Also, using some grep magic with lsof, I see that allmydata.test.test_system.SystemTest??.test_upload_and_download_convergent seems to want to open up around 150 fds. So if there are already ~100 open then it's going to run into the macOS limit.
comment:9 Changed at 2019-05-01T14:41:02Z by exarkun
I guess ... maybe related ... allmydata.test.test_client leaks file descriptors.
comment:10 Changed at 2019-05-01T14:47:03Z by exarkun
It looks like the leaked descriptors are the dup'd descriptors passed to AdoptedStreamServerEndpoint in _foolscapEndpointForPortNumber.
comment:11 Changed at 2019-05-01T14:53:53Z by exarkun
If AdoptedStreamServerEndpoint is never told to listen then it will never convert its integer file descriptor into a listening port. If the tub that is passed to listenOnUnused is never started then the endpoint will never be told to listen.
A bunch of tests seem to create a client but never start it. In this case, the tub is never started and the descriptor leaks.
comment:12 Changed at 2019-05-01T17:08:35Z by exarkun
I tried making a wrapper for the endpoint with a del that closes the file descriptor if it needs to be closed (if listen hasn't been called). This didn't help because apparently the garbage collector doesn't run frequently enough to clean anything up before file descriptors run out (this makes sense, you only have to leak a hundred or so file descriptors to cause a problem and the GC only wants to run after a lot more has happened than that, I expect (CPython GC is driven by allication/deallocation from Python memory arenas, not file descriptors)).
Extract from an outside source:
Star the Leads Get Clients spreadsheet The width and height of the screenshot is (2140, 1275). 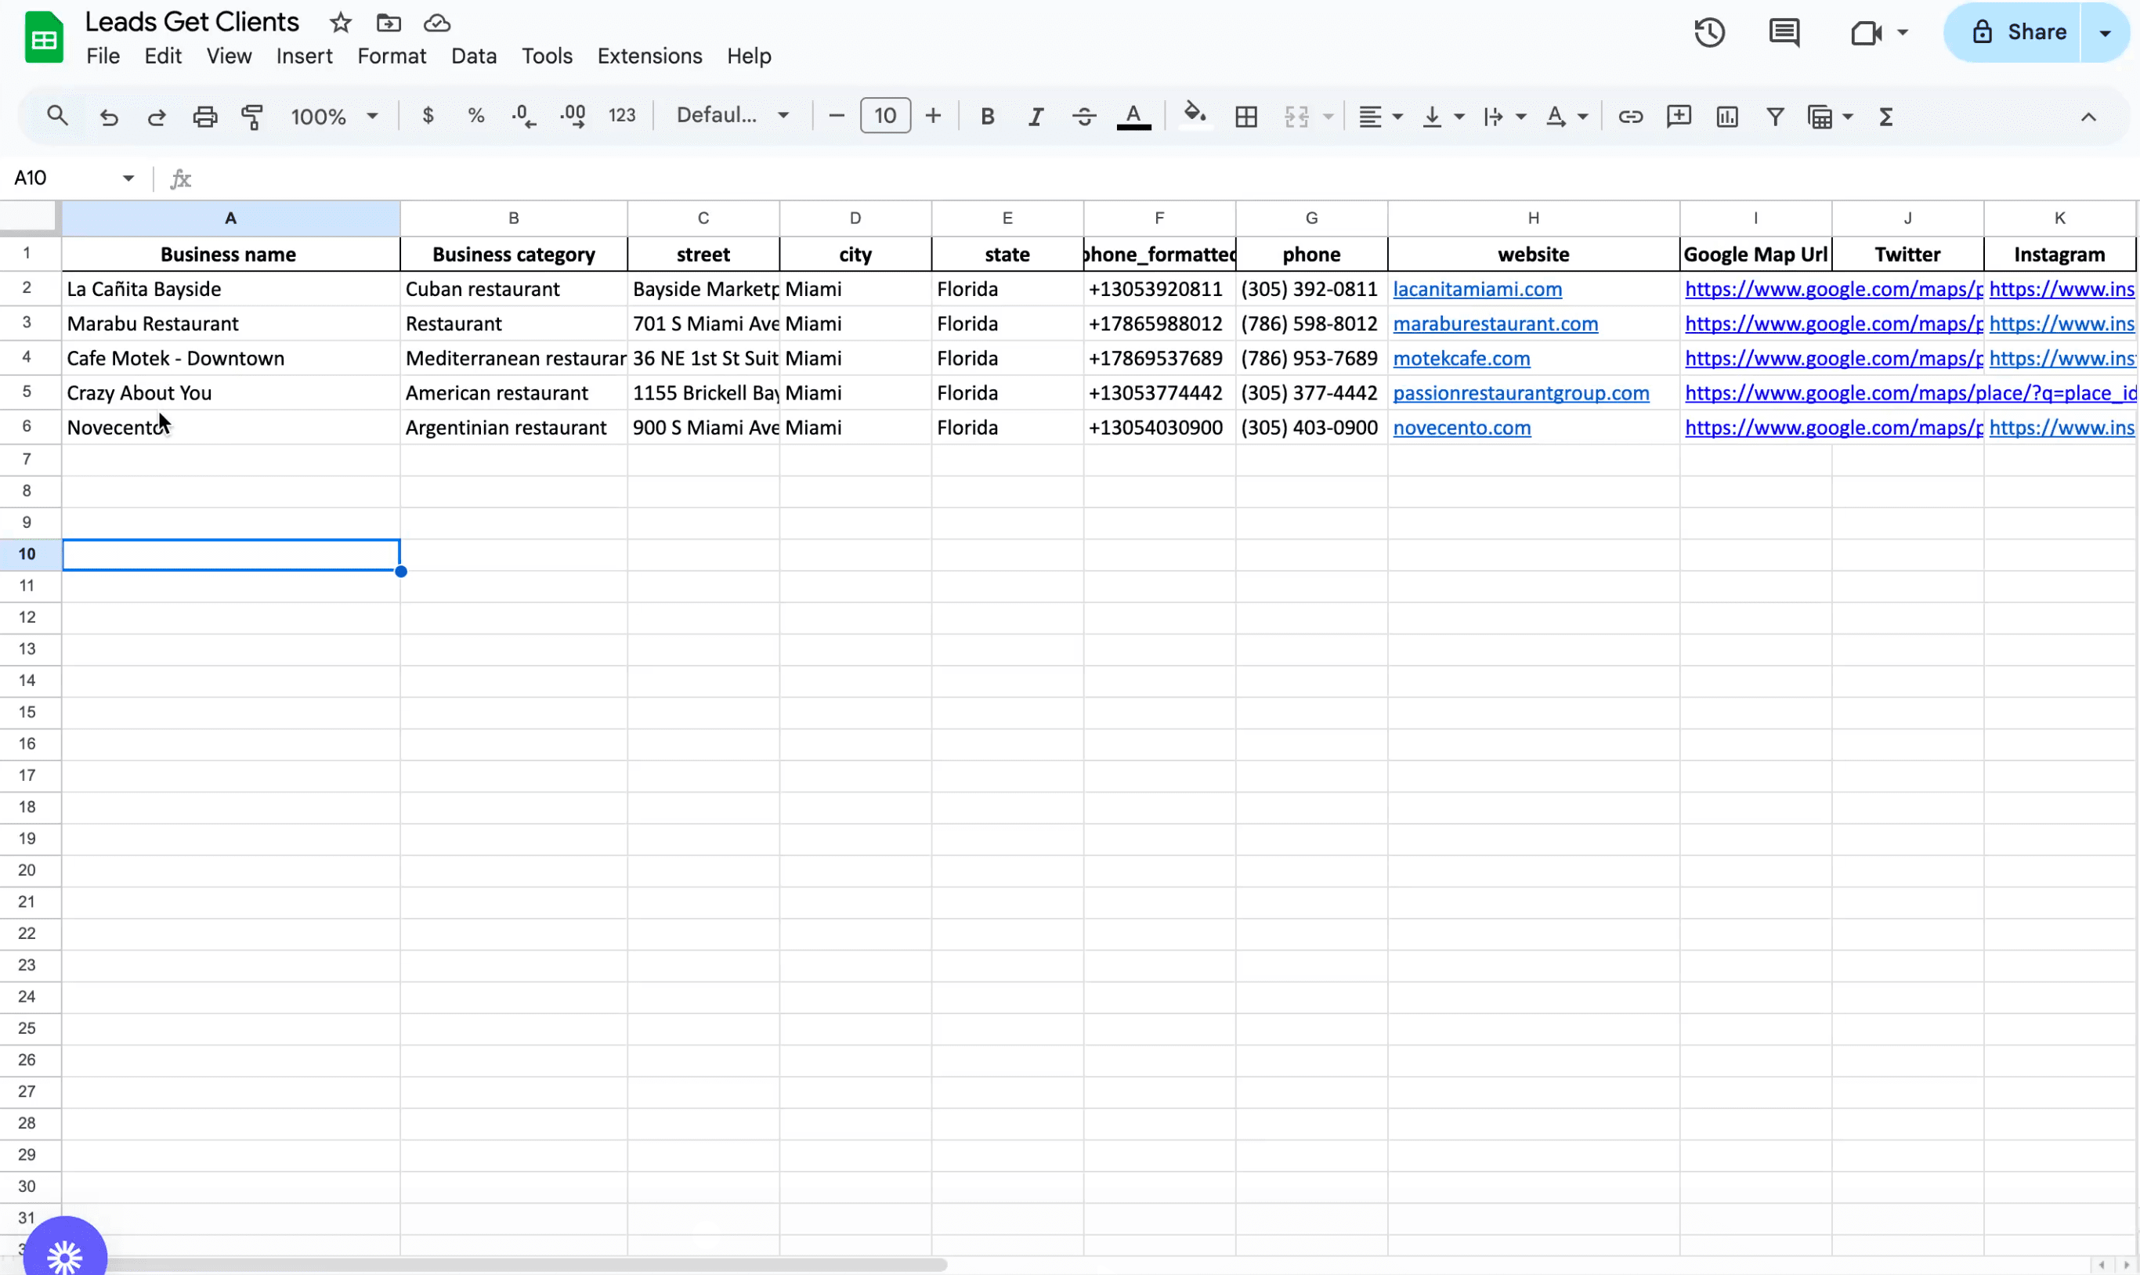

I expect a weakref-based solution to have the same problem since weakrefs are driven by the CPython GC.
Possibly this issue can be worked around by inserting an explicit gc.collect() call into this port allocation code path. This would tie collection frequency to port allocation frequency which should let us keep on top of the stale resources.
comment:13 Changed at 2019-05-13T10:33:14Z by exarkun
I added some gc.collect calls at carefully chosen places/times. Perhaps this will work. Waiting on CI (while also trying to sift through and fix all the _other_ failures we currently have).
comment:14 Changed at 2019-05-14T10:13:52Z by GitHub <noreply@…>
- Resolution set to fixed
- Status changed from new to closed
In bee18e1/trunk:
Reproducible on the macOS machine (macstadium) I have, hooray.